The synthetic data example below shows that the Brand is the most important feature, and that 6.5 inch screen, 200MP camera, 512 GB storage are most influential levels within features.
9. New Product Sales Probability: This section helps predict the purchase probability for new product scenarios, including combinations that were not shown in the original fractional factorial design. For example, your original survey may not have included a phone with the following features:
-
Brand: Nothing
-
Price: $700
-
Screen Size: 6.7 inch
-
Camera: 48 MP
-
Storage: 512 GB
-
Folding: No
-
Battery Life: 3 days
The model can still estimate the probability of purchase for this new combination by using the feature-level effects learned from the survey responses.
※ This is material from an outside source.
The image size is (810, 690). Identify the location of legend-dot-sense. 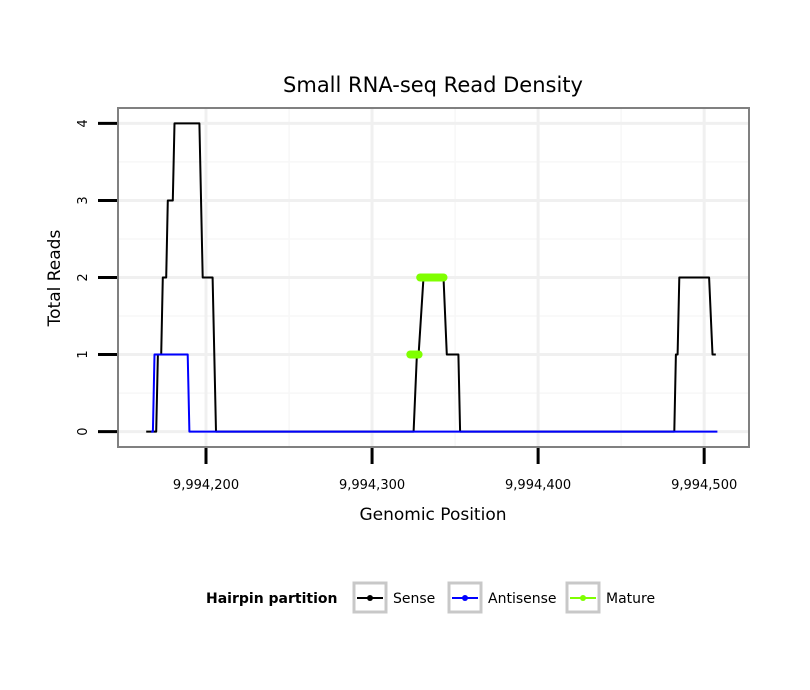
(370, 598).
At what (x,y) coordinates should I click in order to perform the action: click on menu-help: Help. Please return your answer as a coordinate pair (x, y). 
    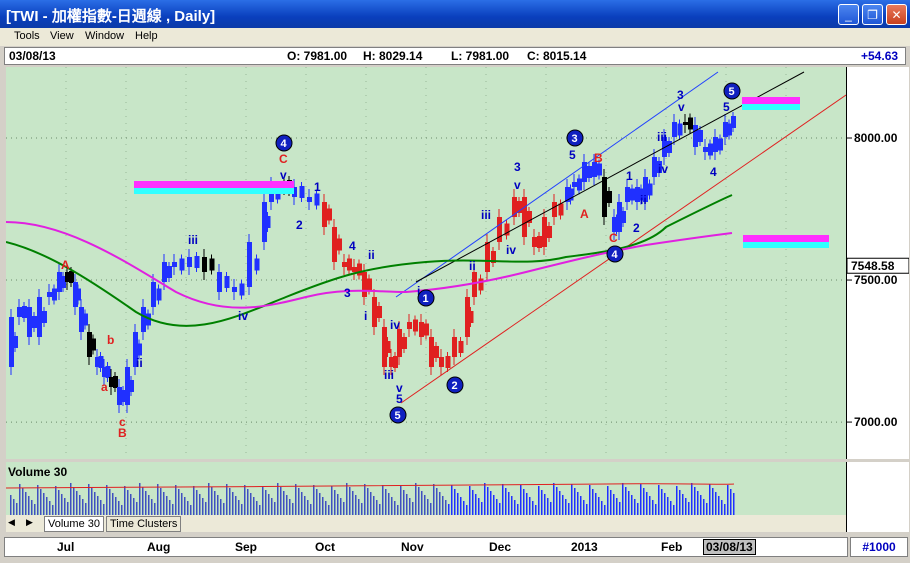
    Looking at the image, I should click on (146, 36).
This output is a model-based probability score for each product profile. A total market sales forecast or revenue forecast can also be calculated if the market size for a given period is known.
Before running Cell 6 of the Jupyter Notebook, the new product specifications must be defined in CSV format in 'Forecasting_Model_Spec.csv'. Please use the template shown below.
The predicted probability shows the relative likelihood that respondents may choose or purchase each product scenario, based on the survey data and the model. A higher probability means that the scenario is more attractive according to the model. For example, if the output shows:
-
Scenario 1: 3.37%
-
Scenario 2: 4.48%
-
Scenario 3: 2.70%
Then Scenario 2 has the highest predicted purchase probability among the tested scenarios.
This does not mean that exactly 4.48% of the entire market will buy the product. It means that, based on the survey responses and the feature-level effects learned by the conjoint model, Scenario 2 is predicted to perform better than the other scenarios tested.